CLAREMONT, Calif. — A college student from Claremont is back home after spending a week in Scotland for the U.N. global climate change conference.
Pomona College senior GiGi Buddie promoted artwork at the 2021 United Nations Climate Change Conference, also known as COP26.
Buddie is a former intern at the Human Impacts Institute in New York and was part of a group art project that amplified the voices of indigenous people who are leading efforts to stop climate change.
“Indigenous voices are so important to these conversations because indigenous people have been caretakers of this Earth for millennium,” Buddie said. “They are the ones who know the Earth. They know how she breathes, how she cries, how she lives.”
Buddie is also indigenous and of Tongva and Mescalero heritage.

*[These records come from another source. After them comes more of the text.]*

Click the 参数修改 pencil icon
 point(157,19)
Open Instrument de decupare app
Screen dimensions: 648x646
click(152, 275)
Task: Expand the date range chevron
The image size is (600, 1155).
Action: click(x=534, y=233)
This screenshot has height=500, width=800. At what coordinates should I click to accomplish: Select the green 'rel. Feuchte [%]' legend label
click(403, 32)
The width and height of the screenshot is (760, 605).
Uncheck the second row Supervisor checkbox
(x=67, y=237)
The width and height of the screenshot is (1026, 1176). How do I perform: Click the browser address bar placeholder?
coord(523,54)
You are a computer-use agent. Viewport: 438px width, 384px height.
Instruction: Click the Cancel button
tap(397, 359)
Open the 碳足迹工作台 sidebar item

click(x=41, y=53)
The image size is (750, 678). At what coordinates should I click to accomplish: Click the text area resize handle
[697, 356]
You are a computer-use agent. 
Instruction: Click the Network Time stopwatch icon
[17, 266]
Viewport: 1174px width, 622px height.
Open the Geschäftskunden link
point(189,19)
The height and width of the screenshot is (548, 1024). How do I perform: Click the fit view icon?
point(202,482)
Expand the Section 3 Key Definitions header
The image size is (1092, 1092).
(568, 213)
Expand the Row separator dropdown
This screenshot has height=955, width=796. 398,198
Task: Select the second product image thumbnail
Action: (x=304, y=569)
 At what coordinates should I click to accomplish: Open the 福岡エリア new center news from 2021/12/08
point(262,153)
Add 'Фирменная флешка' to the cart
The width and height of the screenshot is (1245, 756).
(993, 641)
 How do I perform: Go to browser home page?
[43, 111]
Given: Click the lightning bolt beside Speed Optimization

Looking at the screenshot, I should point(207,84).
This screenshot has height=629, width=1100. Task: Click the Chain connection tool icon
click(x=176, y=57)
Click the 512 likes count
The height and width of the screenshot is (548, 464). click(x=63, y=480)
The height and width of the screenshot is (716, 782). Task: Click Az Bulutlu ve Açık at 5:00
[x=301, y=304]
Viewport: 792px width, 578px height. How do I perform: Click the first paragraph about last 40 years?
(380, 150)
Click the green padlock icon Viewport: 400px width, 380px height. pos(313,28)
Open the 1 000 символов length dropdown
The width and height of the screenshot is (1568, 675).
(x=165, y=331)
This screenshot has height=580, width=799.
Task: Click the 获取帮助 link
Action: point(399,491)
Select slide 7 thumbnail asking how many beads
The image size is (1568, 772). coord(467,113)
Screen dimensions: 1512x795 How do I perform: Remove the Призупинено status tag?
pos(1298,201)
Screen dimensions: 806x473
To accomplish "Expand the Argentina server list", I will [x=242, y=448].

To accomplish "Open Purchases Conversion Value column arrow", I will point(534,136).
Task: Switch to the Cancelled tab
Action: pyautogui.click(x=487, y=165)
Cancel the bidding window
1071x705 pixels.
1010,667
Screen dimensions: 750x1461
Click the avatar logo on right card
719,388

She was proud to see the art on display for dozens of world leaders to pay attention to and hopefully, make better decisions about a planet she will inherit.
“Our world leaders, our old world leaders are going to die before they really see a lot of this policy really make a change,” Buddie said. “So who is going to see it? We are. We’re going to see it.”
A 2019 survey conducted by the Kaiser Family Foundation and The Washington Post found most teens and young adults feel afraid of climate change.
One in four teens say they have taken action to combat the climate crisis.
Oak Park High School senior Siena Reale is one of those teens. She joined a wildfire prevention club after the Woosley fire torched her community three years ago. Now, she and other club members collect acorns to be replanted and grow into new trees.
“It feels like we’re actually taking action to better our community instead of passively waiting for the fires to control our lives,” Reale said. “We are taking control and we are trying to restore the nature that has been lost.”
The loss is personal. Reale lost her home to the wildfire and her family moved six times until it was rebuilt. The experience pushed her to get active physically and politically. She joined the Sunrise Movement for youth to speak out about climate change.
“We’ve left it up to the older generations to fix their mistakes and they haven’t proven successful,” Reale said. “Now is the time that we need to take charge because the next few years are so crucial in determining what our planet is going to look like and we know this is the time to demand action.”
Buddie heard that message echoed all the way to Glasgow. She saw seven and eight-year-olds rallying and calling out for change.
“I really do walk away from the United Nations Climate Change Conference with hope and that is only because of our youth,” Buddie said. “That has nothing to do with our world leaders. I don’t want to say I have no hope for what they can do but diminishing light for what they can do. It is our youth.”